ENTRIES SUPPLIED:
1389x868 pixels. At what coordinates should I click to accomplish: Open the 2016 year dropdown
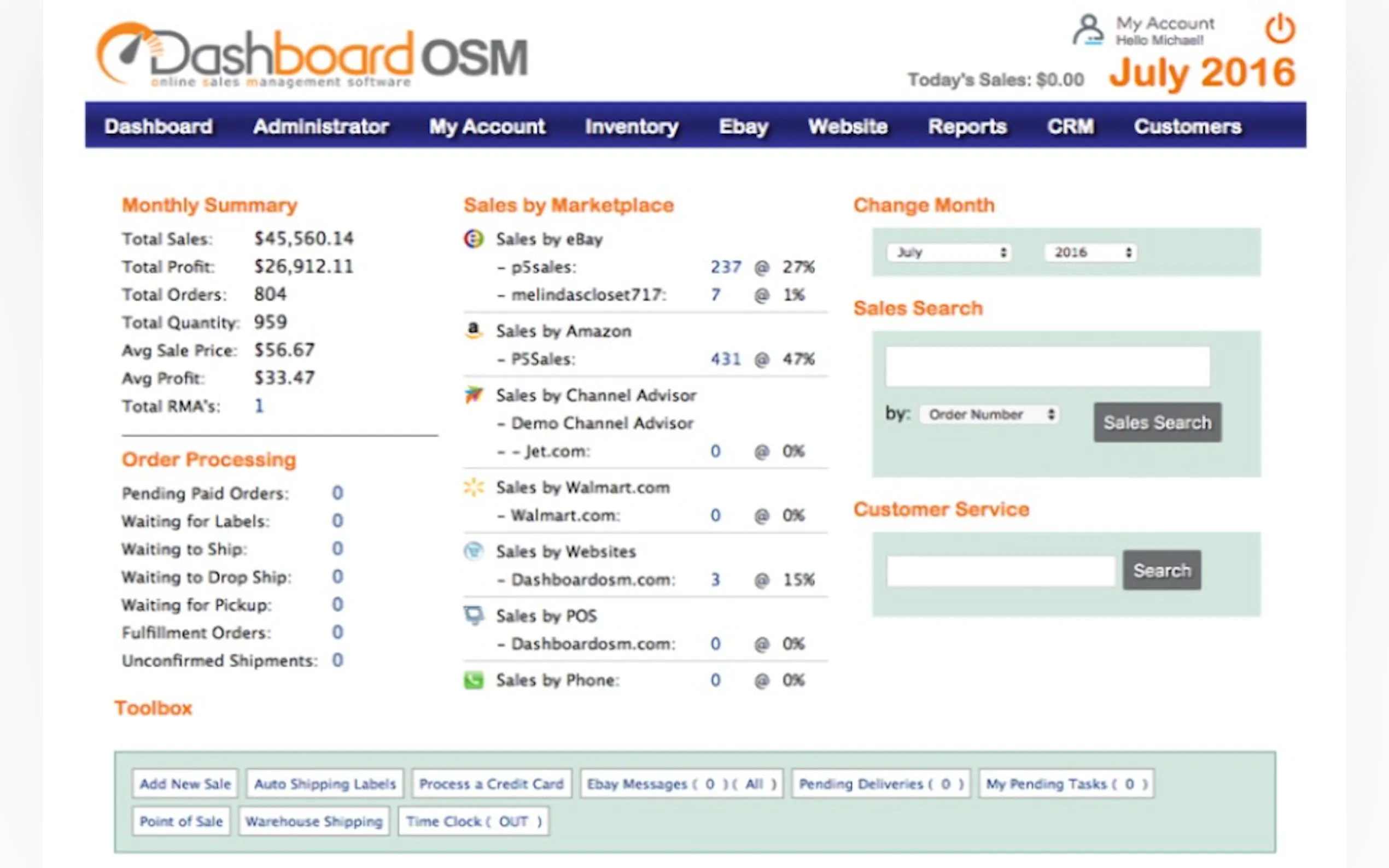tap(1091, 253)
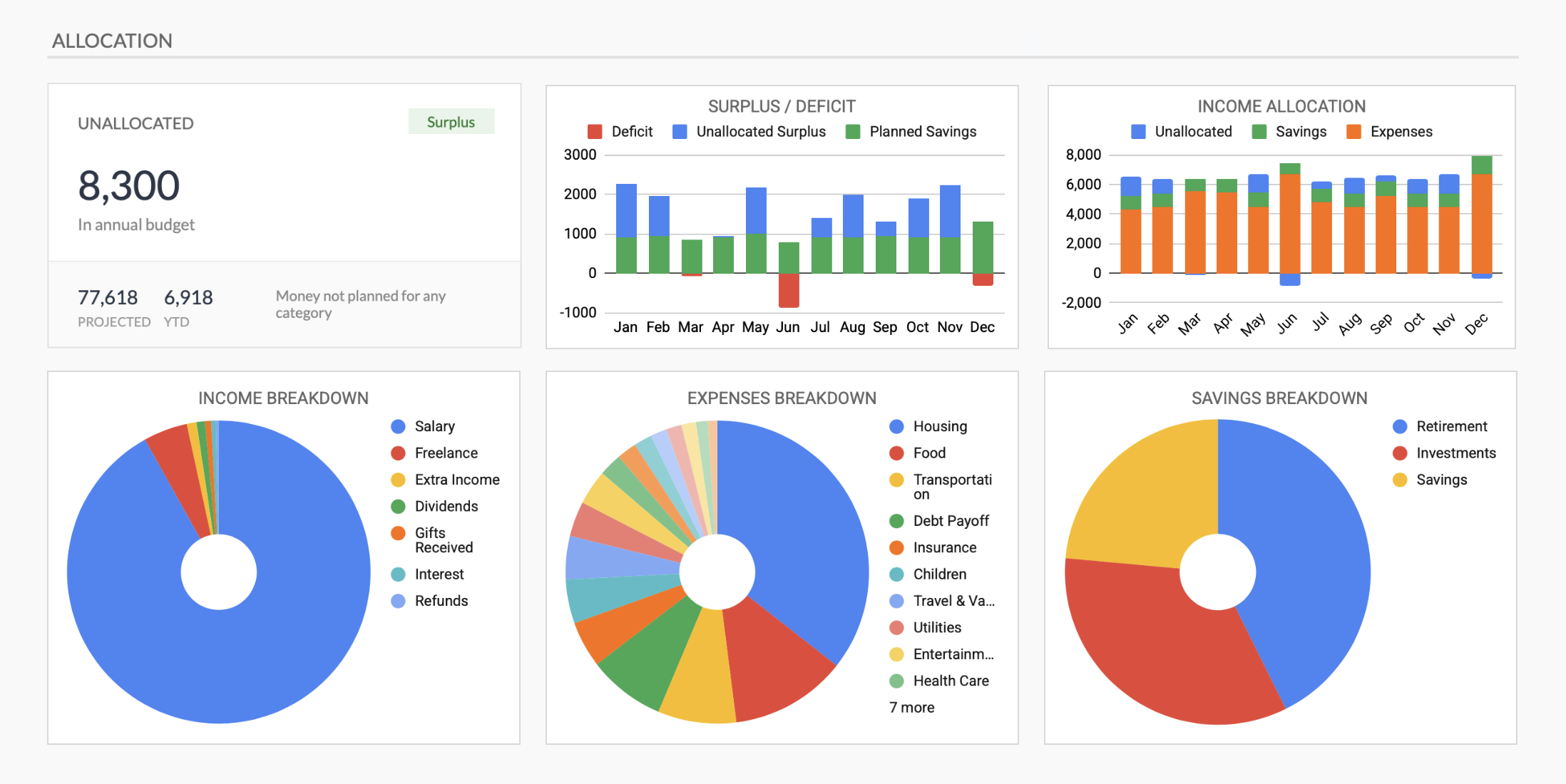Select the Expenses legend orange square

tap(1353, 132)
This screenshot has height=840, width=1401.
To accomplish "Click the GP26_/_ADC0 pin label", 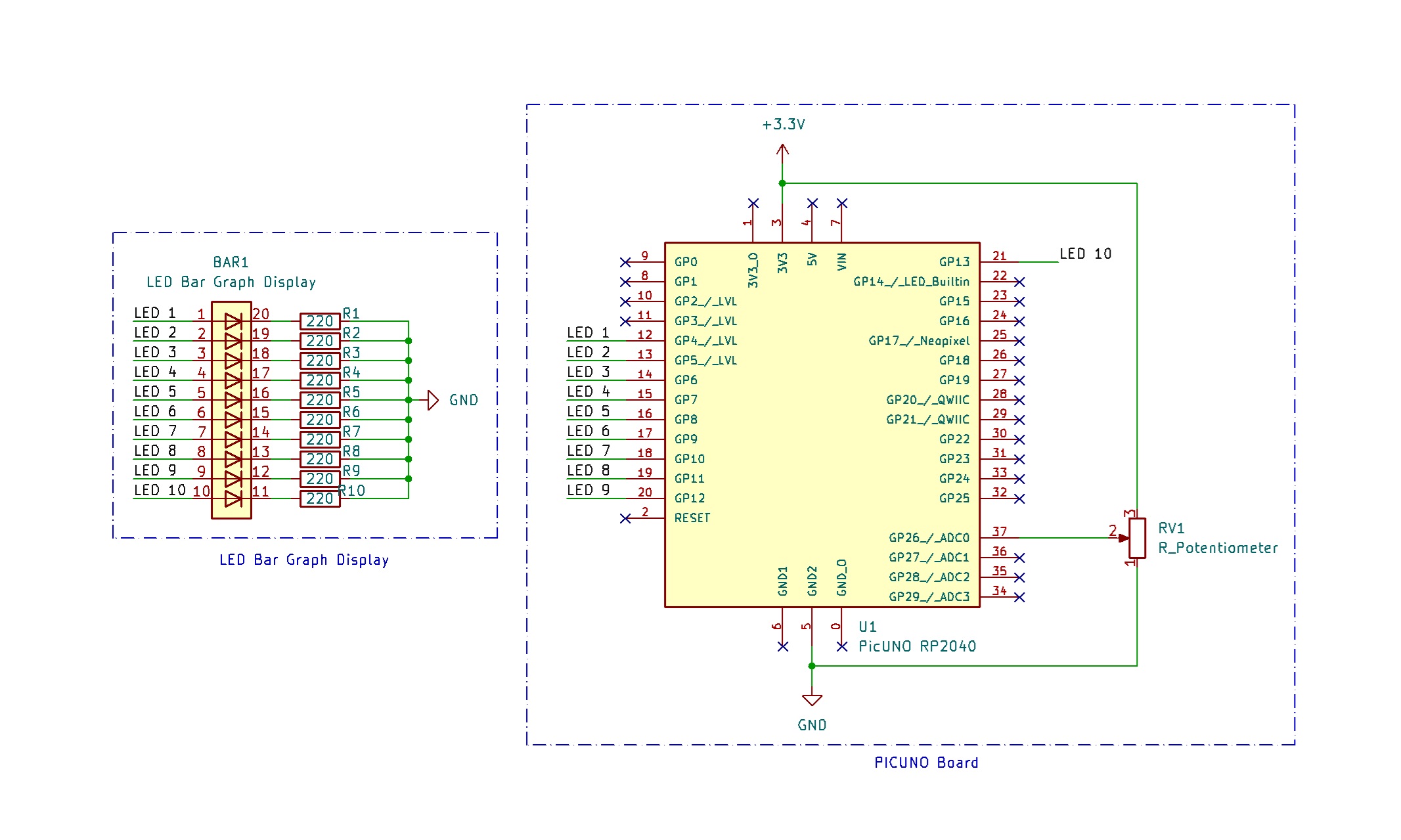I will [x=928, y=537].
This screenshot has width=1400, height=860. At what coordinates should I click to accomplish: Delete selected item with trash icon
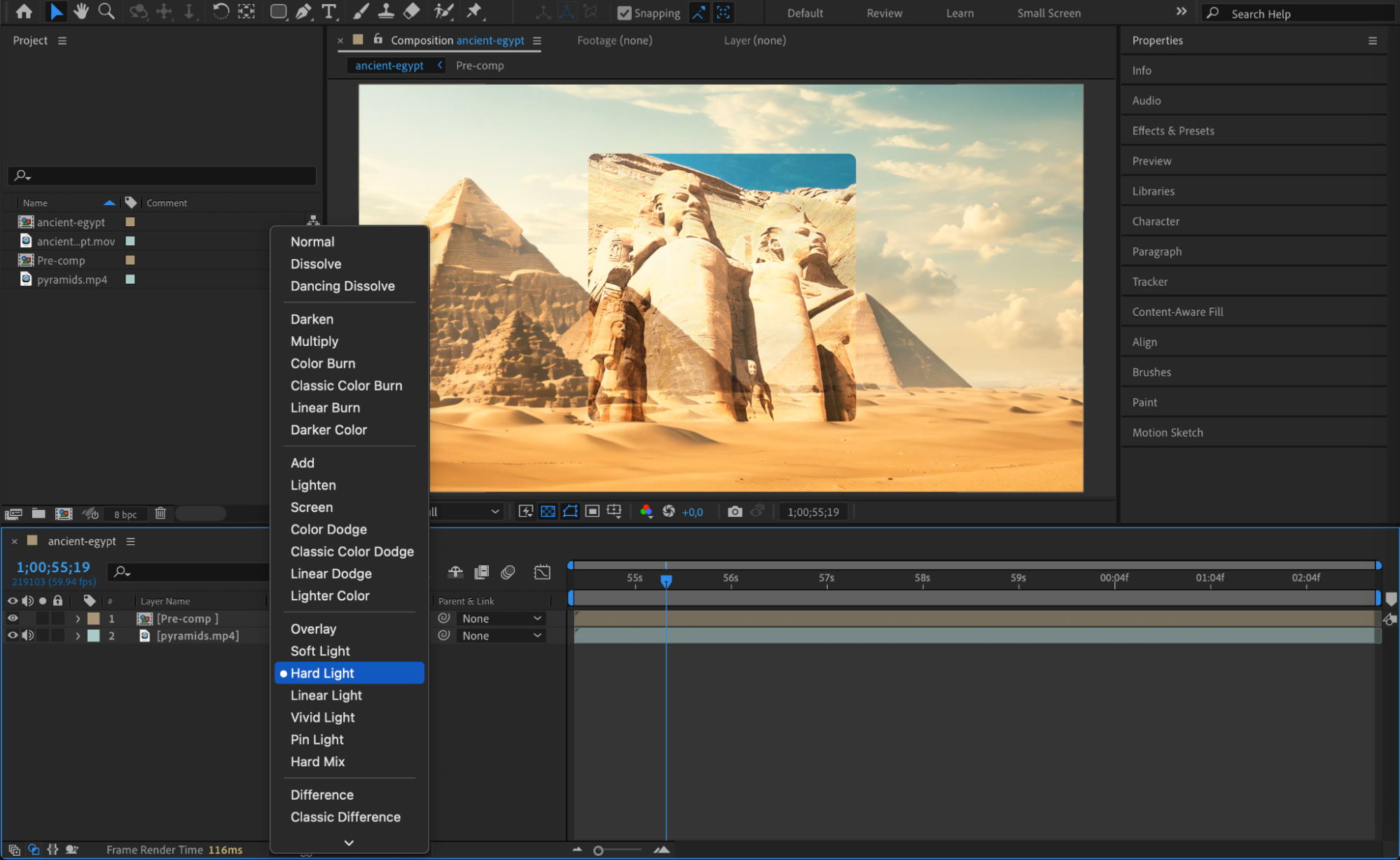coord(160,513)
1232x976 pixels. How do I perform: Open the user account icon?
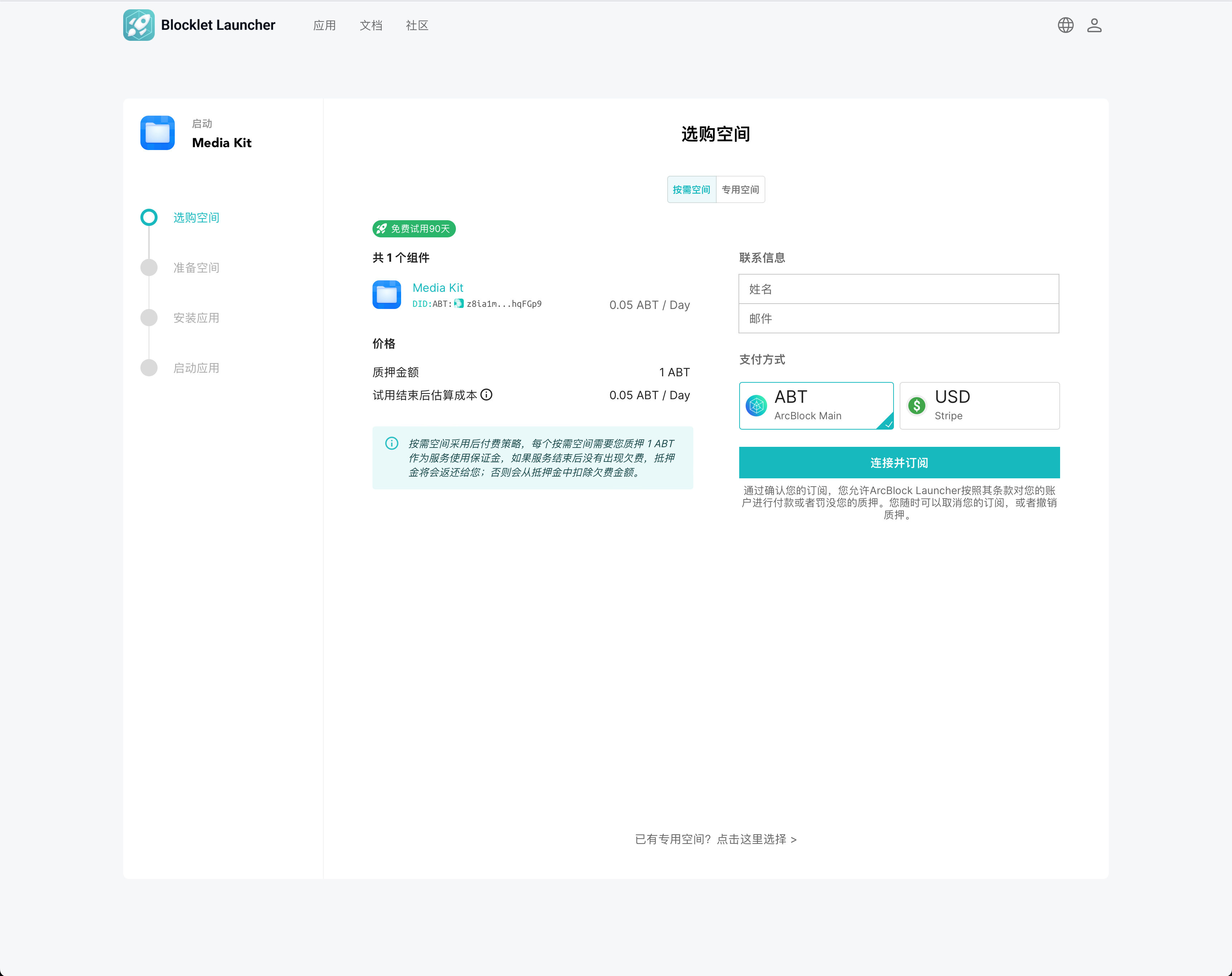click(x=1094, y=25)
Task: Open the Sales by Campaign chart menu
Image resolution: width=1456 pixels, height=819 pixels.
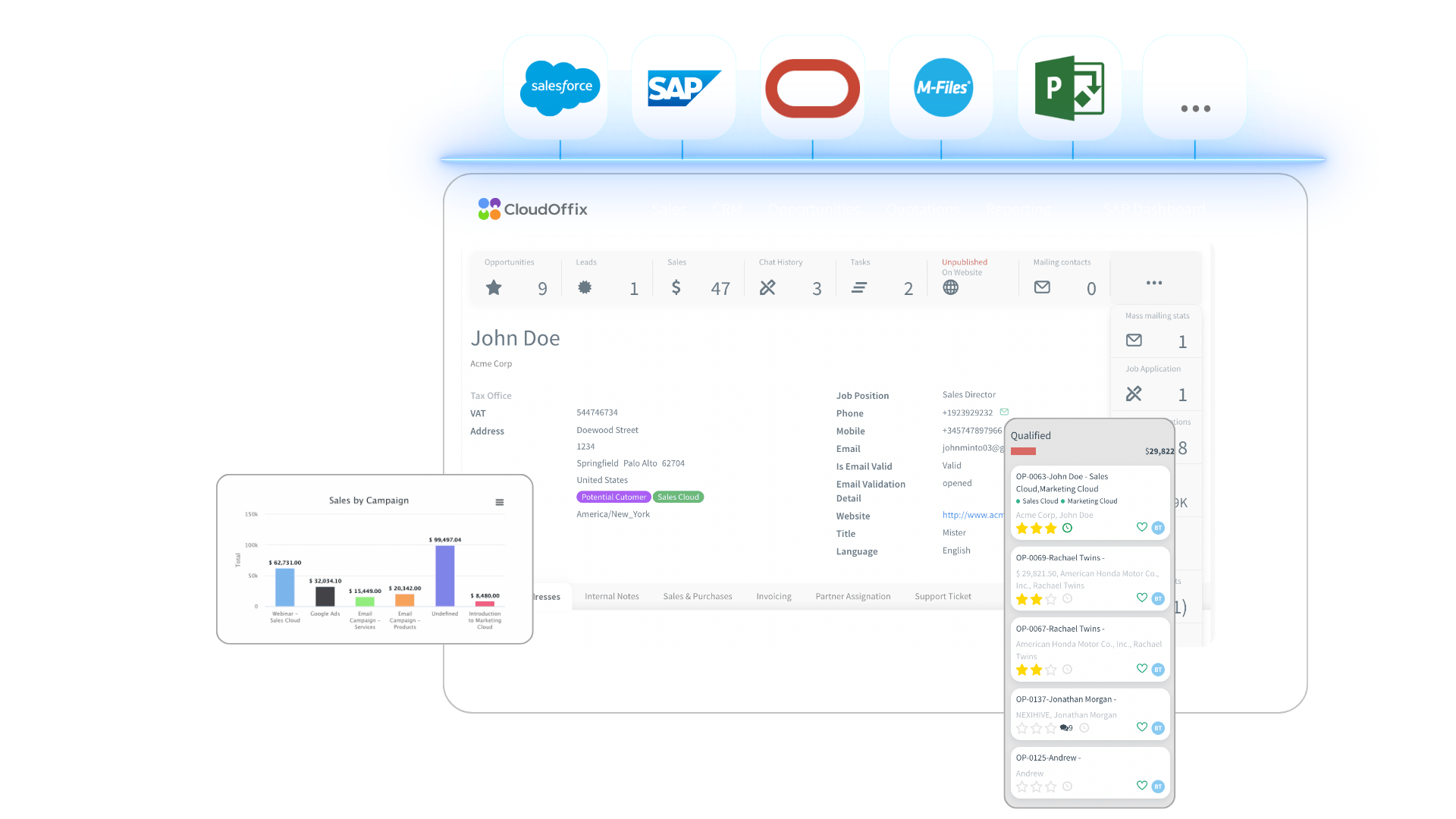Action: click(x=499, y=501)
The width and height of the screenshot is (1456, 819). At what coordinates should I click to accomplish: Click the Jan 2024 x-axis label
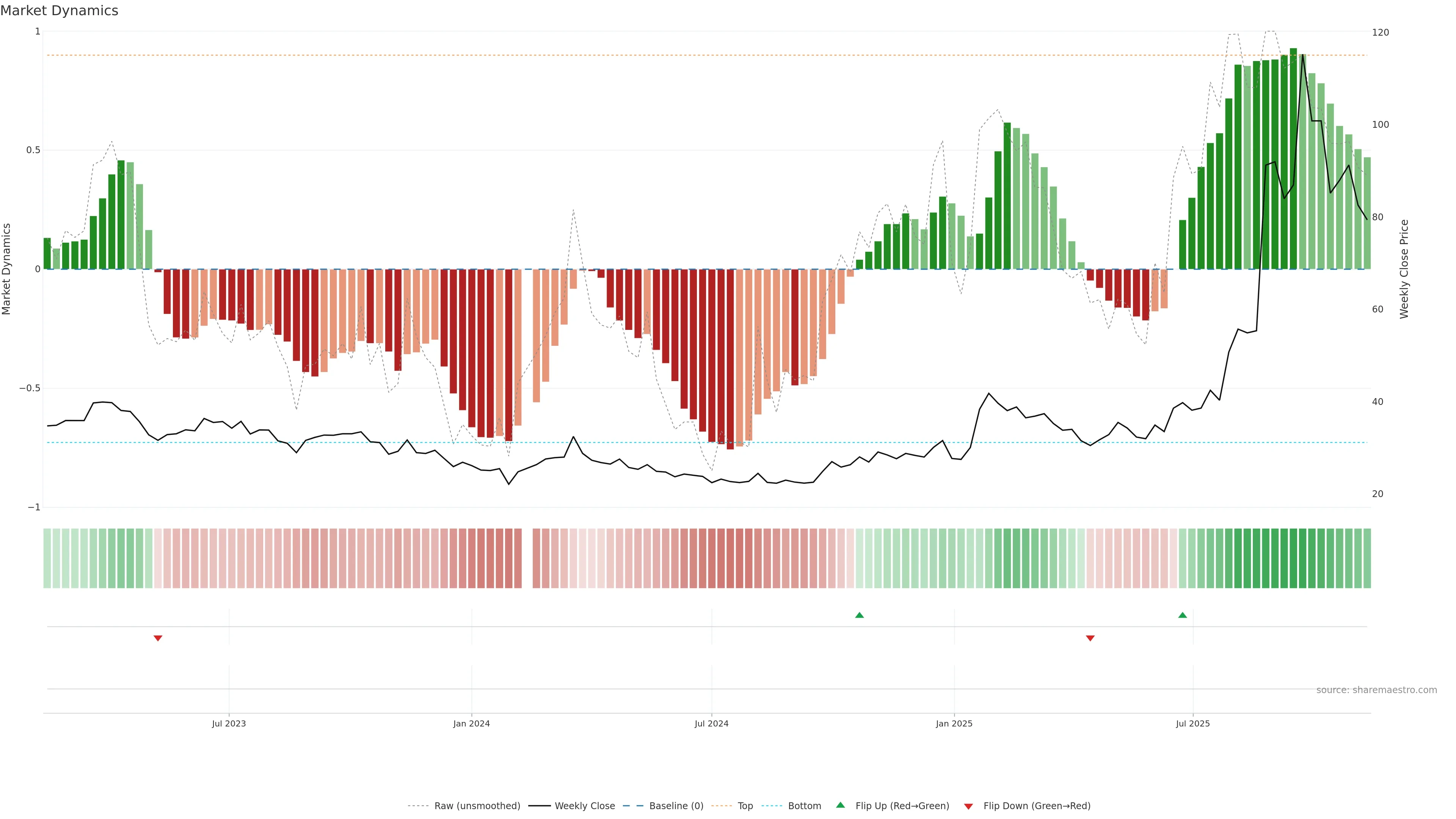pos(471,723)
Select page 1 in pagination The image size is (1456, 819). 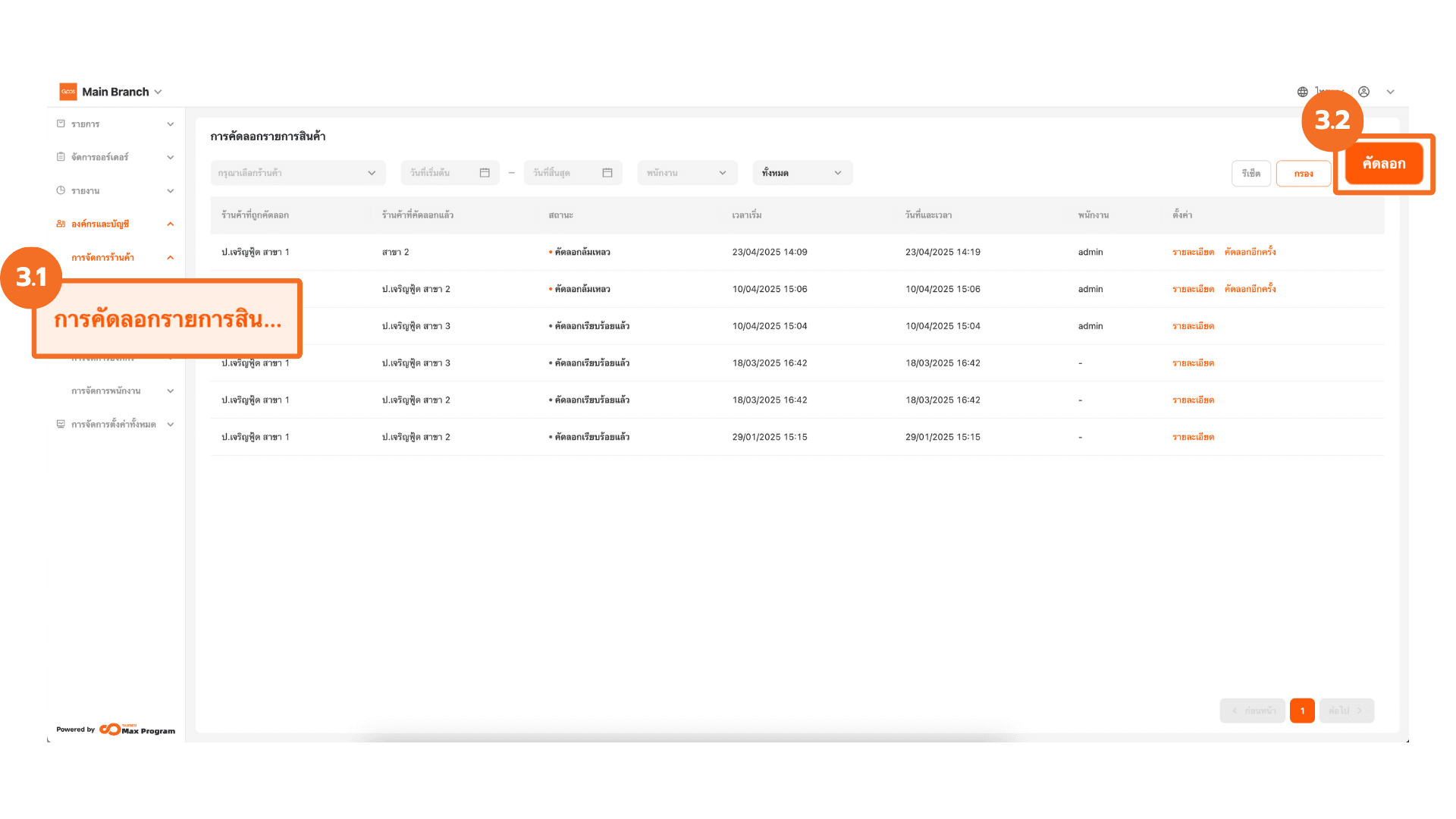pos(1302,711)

WHAT NEEDS TO BE DONE: Treating the line with "This screenshot has height=840, width=1401." as the last line to include, retype the records exactly from their first line, excluding pictures.

RESPONSE TO THIS EXERCISE:
1389x868 pixels. At what coordinates should I click to accomplish: Open the 2016 year dropdown
tap(1091, 253)
Select the Expenses legend orange square

tap(1353, 132)
This screenshot has height=840, width=1401.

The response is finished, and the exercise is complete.